• EXTRACT PROVIDED
■ ■ ■ ■ ■ ■ ■

Monday, Aug. 25, 1997
IN HIS PRIME
By RICHARD CORLISS
Eddie Quinn turns to his wife Maureen and warns her against trying to figure him out. "You can't understand my obscurity," he says, "unless you have infrared vision." Actually, Eddie, the flailing loser played by Sean Penn in the new lower-depths romance She's So Lovely, is as easy to read as the funny papers. He loves the mouthy Maureen (Penn's own wife Robin Wright Penn) and will do anything to keep her or get her back. Penn, though, is a more challenging read: Studs Lonigan, say, rewritten by Brando's tougher kid brother.
He is Hollywood's most frighteningly talented pug--Oliver Stone calls Penn "the ultimate anti-all- American Boy"--yet he relishes the role of father. "Family," he says, "makes me feel there's a reason I'm alive." The perennial wild child also plays disciplinarian to his and Wright's son and daughter. "Robin is there for the battles," he explains. "I come in during the war settlements. Then there's no negotiations; I'm basically the atom bomb."

■ ■ ■ ■ ■ ■ ■

• INPUT
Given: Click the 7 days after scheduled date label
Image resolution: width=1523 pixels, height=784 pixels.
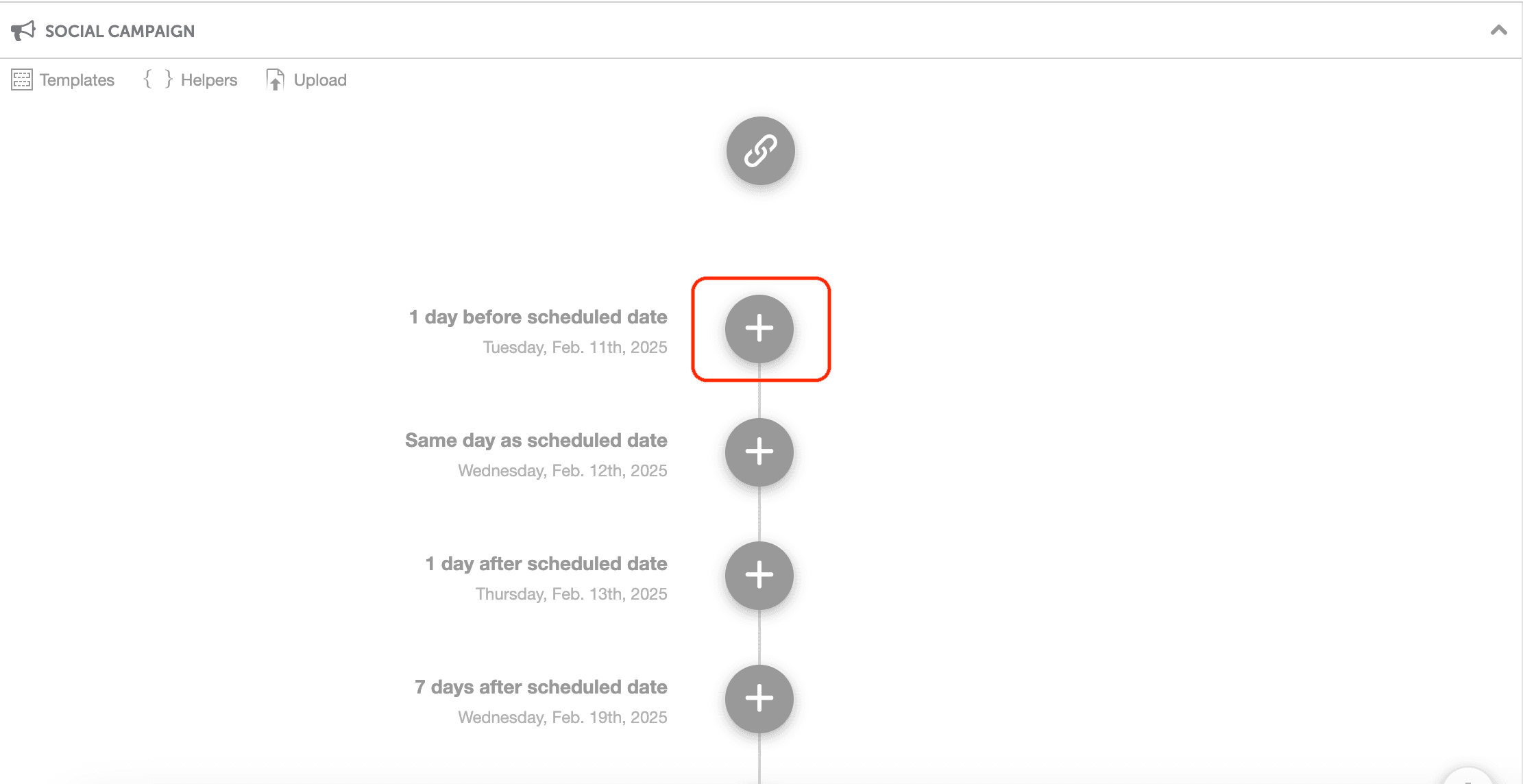Looking at the screenshot, I should 541,687.
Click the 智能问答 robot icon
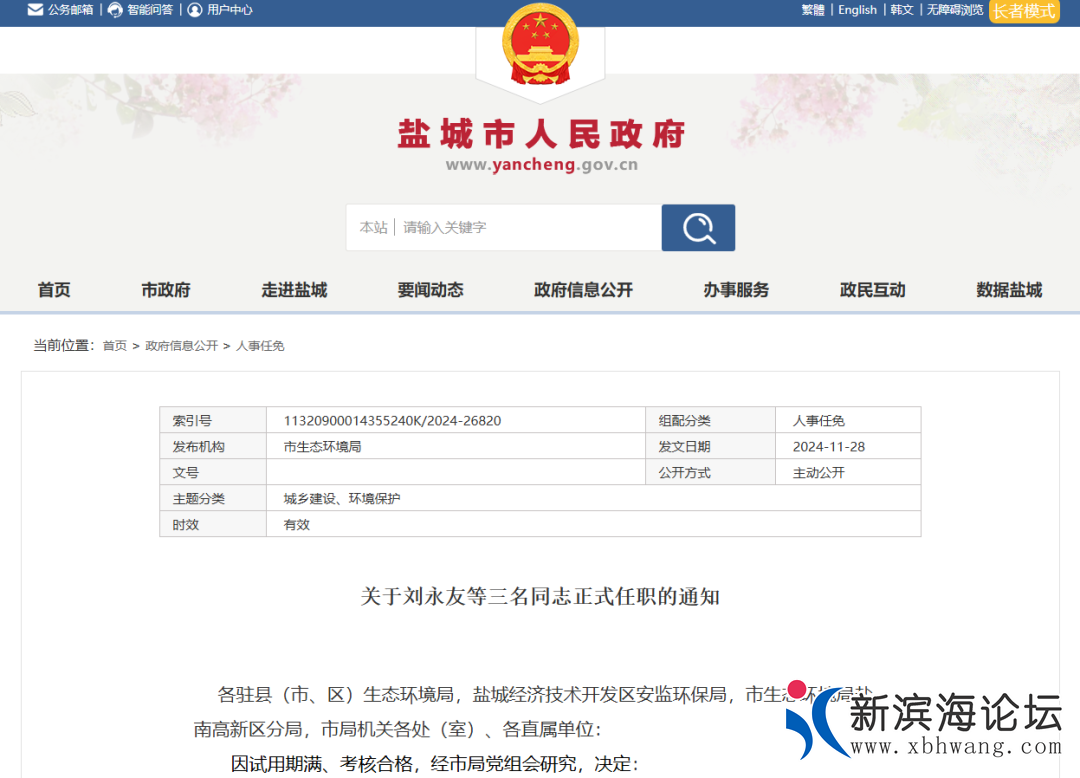The image size is (1080, 778). point(115,10)
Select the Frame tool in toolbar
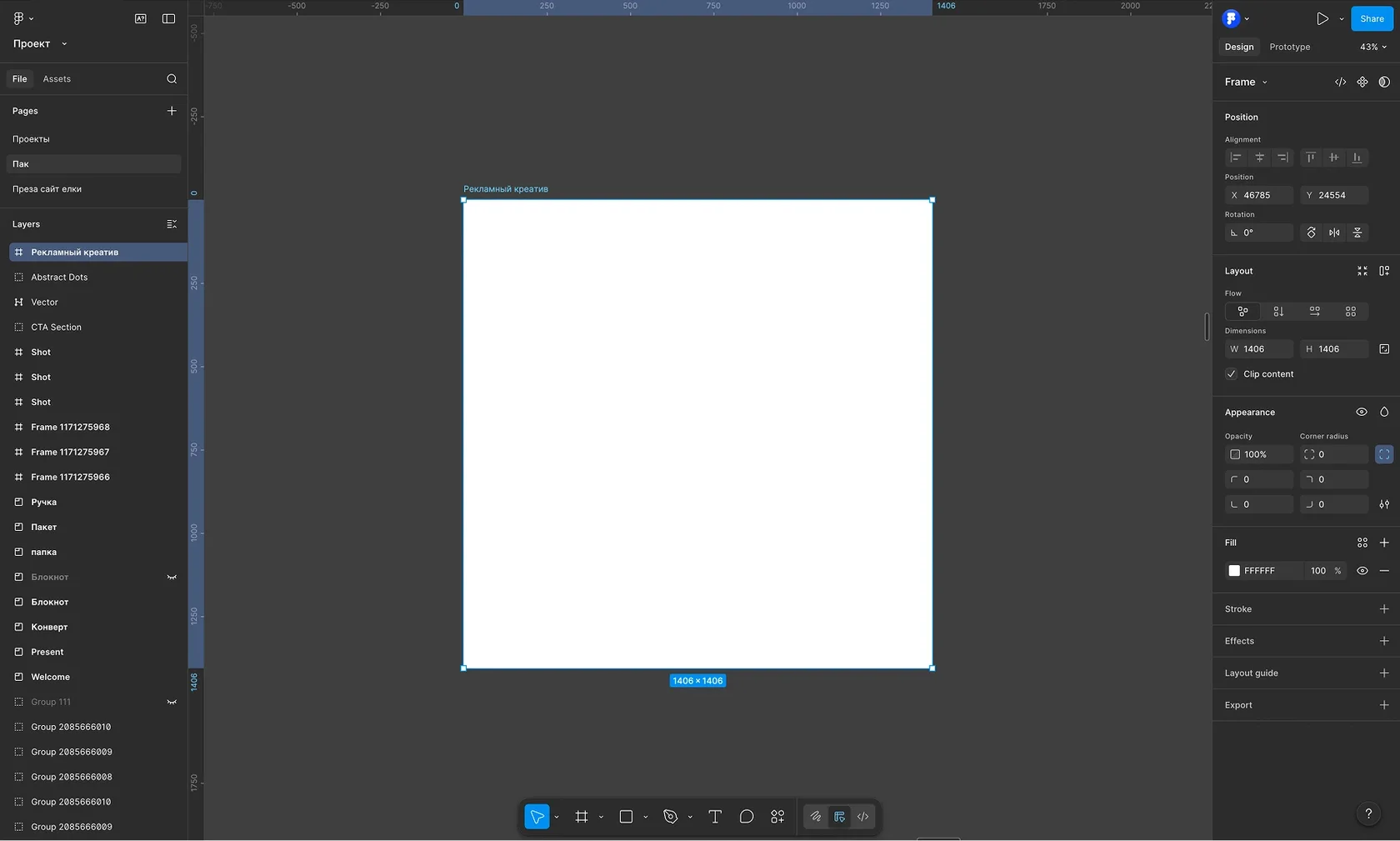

■ ■ ■ ■ ■ ■ ■

• SET PROBLEM A
In the Sean Penn profile, who plays Maureen in She's So Lovely?
• SET PROBLEM B
Turn all the records above into a Markdown table with the columns Number and Record line, one row per line and no blank lines. Leave the pictures out.

• ANSWER A
Robin Wright Penn, Penn's own wife.

• ANSWER B
| Number | Record line |
|---|---|
| 1 | Given: Click the 7 days after scheduled date label |
| 2 | Image resolution: width=1523 pixels, height=784 pixels. |
| 3 | Looking at the screenshot, I should 541,687. |
| 4 | Click the 智能问答 robot icon |
| 5 | The image size is (1080, 778). point(115,10) |
| 6 | Select the Frame tool in toolbar |